Tampat kos korban memiliki luas 170 meter persegi, terdapat bangunan bertingkat, di mana 3 kamar di lantai 1 dipergunakan untuk 3 kamar kos. Sedangkan di lantai 2 dipergunakan untuk tempat tinggal oleh tuan rumah, kamar kos ukuran 3x3,5 meter dengan dapur dan kamar mandi dalam. Kamar yangdi tempati korban merupakan kamar nomor 3 yang terletak paling selatan dan menghadap ke timur.
Dari keterangan saksi bernama Gede Indra Prakasa Harta Arya Kadjar, saksi sempat melihat korban pada tanggal 30 Desember 2025 sekitar pukul 12.00 WITA keluar kamar dengan menggunakan sepeda motornya merk Honda Vario dengan pelat nomor DK 3117 DW untuk berbelanja dan sekitar pukul 13.00 WITA kembali ke kamar kosnya.
Jarang Bergaul
Selain itu, korban diketahui tertutup dan jarang bergaul di lingkungan kos. Namun, di tanggal 30 Desember 2025 sekitar pukul 21.00 WITA, korban sempat dikunjungi oleh seseorang laki-laki yang menggunakan sepeda motor Honda Scoopy dan laki-laki yang belum diketahui identitasnya itu sudah kurang lebih tiga kali berkunjung ke kos korban.
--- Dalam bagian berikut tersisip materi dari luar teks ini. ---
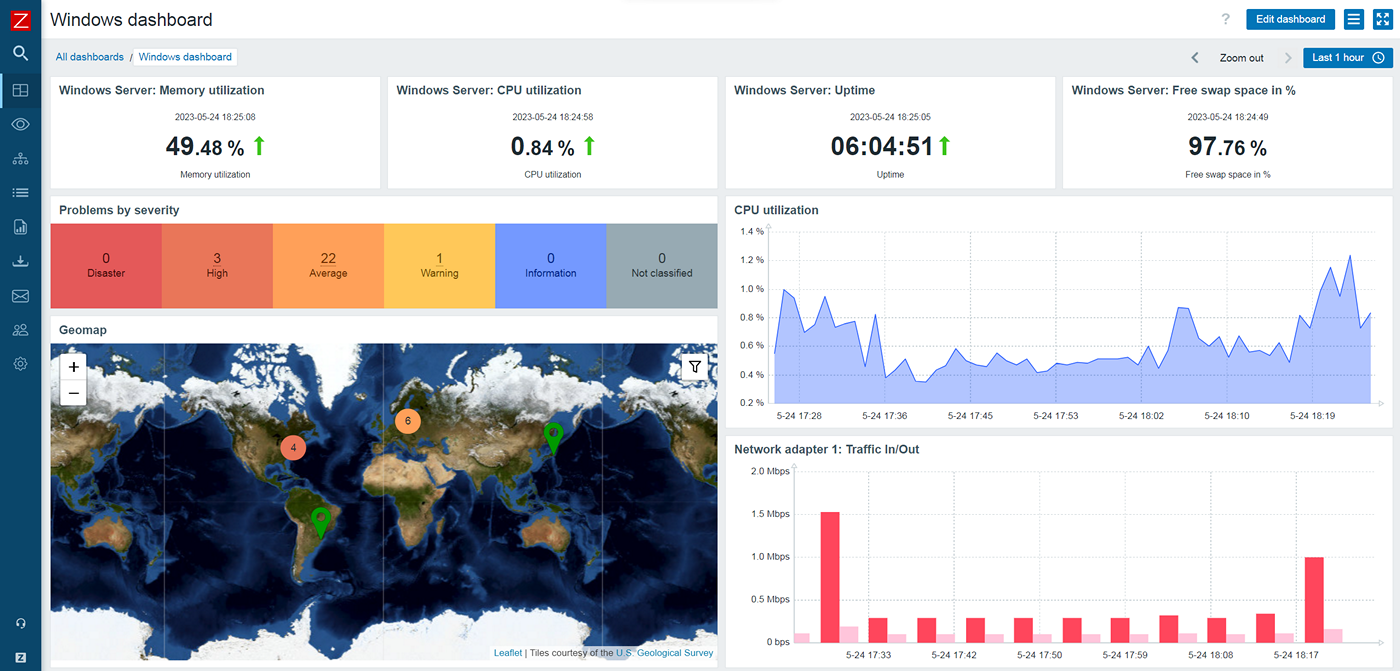Select the Windows dashboard breadcrumb tab
The height and width of the screenshot is (671, 1400).
[x=185, y=57]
Dari keterangan saksi, pada tanggal 31 Desember 2025 sekitar pukul 19.00 WITA, dirinya bersama-sama dengan beberapa temannya mengadakan acara penyambutan tahun baru. Namun hingga dirinya selesai melakukan penyambutan malam tahun baru saksi tidak melihat korban keluar dari kamarnya.
Bekerja di Salon
"Sepengetahuan saksi tidak pernah mendengar suara gaduh maupun korban meminta tolong kepada tetangga kos lainnya," jelasnya.
Selain itu, dari keterangan saksi selama dirinya tinggal di kos tersebut, ada beberapa laki-laki sempat berkunjung ke korban. Namun yang terakhir adalah pengendara motor Scoopy tersebut.
Kemudian, dari keterangan saksi I Ketut Suputra yang merupakan pemilik kos, korban sudah tinggal di kos miliknya sejak tahun 2013. Korban jarang berinteraksi dengan tetangga kos maupun dirinya selaku tuan rumah.
"Korban diketahui bekerja di salah satu salon. Dan korban juga sempat menyatakan bahwa dirinya yatim piatu," ujarnya.